In the next two decades, we’ll also see new demand coming from emerging industrial sectors. These include battery manufacturers, carbon capture utilization and storage facilities, data centres and quantum computing, vertical farming and biotechnology.
Demographic shifts and evolving economic dynamics will also be important factors. Even if economic growth in the coming years is slower than the historical average, energy use will still increase due to a growing and aging population and global economic growth. Here in Canada, the population is expected to jump from 40 million in 2023 to 43 to 52 million by 2050.4
To meet Canada’s increasing electricity demand is a complex and multi-faceted challenge. But with a jump from an estimated 600 TWh produced in 2023 to a 1,300 TWh forecast in 2050, it’s also a critical opportunity to shape a more prosperous and efficient economy.

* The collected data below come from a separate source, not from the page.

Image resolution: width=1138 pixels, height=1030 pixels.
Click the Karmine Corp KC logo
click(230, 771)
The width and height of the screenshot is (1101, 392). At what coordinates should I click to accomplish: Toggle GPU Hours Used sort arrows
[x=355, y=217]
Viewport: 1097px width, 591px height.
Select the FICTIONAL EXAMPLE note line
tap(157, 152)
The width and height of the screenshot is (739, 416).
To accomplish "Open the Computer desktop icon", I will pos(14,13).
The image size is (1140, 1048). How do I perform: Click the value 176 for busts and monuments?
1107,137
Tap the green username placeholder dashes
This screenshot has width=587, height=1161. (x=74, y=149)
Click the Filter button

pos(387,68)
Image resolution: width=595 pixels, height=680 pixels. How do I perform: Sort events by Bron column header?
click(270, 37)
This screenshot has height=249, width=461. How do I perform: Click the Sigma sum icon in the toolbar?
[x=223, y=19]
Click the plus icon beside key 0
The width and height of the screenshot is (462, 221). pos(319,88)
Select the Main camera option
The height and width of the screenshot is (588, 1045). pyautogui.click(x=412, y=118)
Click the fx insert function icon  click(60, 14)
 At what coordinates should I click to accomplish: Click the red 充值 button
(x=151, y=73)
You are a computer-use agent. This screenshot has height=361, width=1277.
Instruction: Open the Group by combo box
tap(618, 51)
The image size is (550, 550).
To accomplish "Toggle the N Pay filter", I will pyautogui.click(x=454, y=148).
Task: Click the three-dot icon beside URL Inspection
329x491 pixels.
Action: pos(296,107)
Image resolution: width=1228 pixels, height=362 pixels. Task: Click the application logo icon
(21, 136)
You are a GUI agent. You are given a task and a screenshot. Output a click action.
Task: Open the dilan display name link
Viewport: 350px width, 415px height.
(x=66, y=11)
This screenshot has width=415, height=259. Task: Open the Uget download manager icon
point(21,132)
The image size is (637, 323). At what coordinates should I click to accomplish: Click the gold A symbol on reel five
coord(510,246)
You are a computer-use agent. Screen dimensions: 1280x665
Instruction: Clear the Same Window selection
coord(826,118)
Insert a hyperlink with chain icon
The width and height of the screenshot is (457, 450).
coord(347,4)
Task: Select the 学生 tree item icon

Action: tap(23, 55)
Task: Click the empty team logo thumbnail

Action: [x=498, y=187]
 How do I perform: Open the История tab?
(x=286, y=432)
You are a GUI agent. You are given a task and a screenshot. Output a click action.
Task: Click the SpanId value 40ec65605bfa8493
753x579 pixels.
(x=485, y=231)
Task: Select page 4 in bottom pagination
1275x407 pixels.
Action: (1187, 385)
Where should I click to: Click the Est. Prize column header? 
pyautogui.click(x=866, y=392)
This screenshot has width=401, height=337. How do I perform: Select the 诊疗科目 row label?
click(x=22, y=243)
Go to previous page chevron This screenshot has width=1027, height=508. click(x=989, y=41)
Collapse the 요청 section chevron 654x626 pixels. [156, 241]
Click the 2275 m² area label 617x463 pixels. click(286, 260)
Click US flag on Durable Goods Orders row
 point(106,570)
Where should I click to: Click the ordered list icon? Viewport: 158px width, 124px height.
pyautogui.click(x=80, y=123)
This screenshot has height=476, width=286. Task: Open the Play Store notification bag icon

As the Canadian economy decarbonizes and relies more on electricity, the need for efficient power systems has never been greater.
Grid operators can play a leading role in driving this transformation by understanding the key areas of opportunity and developing electrification strategies, supporting the reduction of energy intensity and implementing innovative solutions.
Network planning is a priority and must be done properly to ensure long-term grid development and optimize capital expenditure allocation. Currently, to prepare a grid investment plan, power utilities conduct studies (also known as integrated resource plans) every one to five years. These studies forecast demand and identify the type and location of energy resources needed, typically around ten years into the future.
However, the clean electricity transition in Canada will require a shift in grid planning. This is because older approaches rely on traditional planning processes that struggle to accommodate uncertainty and the speed of demand changes. This new approach must take into account the following elements: the increase in renewable and intermittent generation, the increased role of distributed resources, the necessity of a system-wide energy planning approach and the need to bring together targets for multiple sectors that link to the power sector.
To meet net-zero goals by 2050, utilities must adopt a “backward-thinking mindset” to build the grid according to future requirements and avoid the trap of a suboptimal system. Short-term needs (around five years) are usually well known. But a strong focus on short-term planning can overemphasize the importance of current business and incremental evolution and prevent required transformation.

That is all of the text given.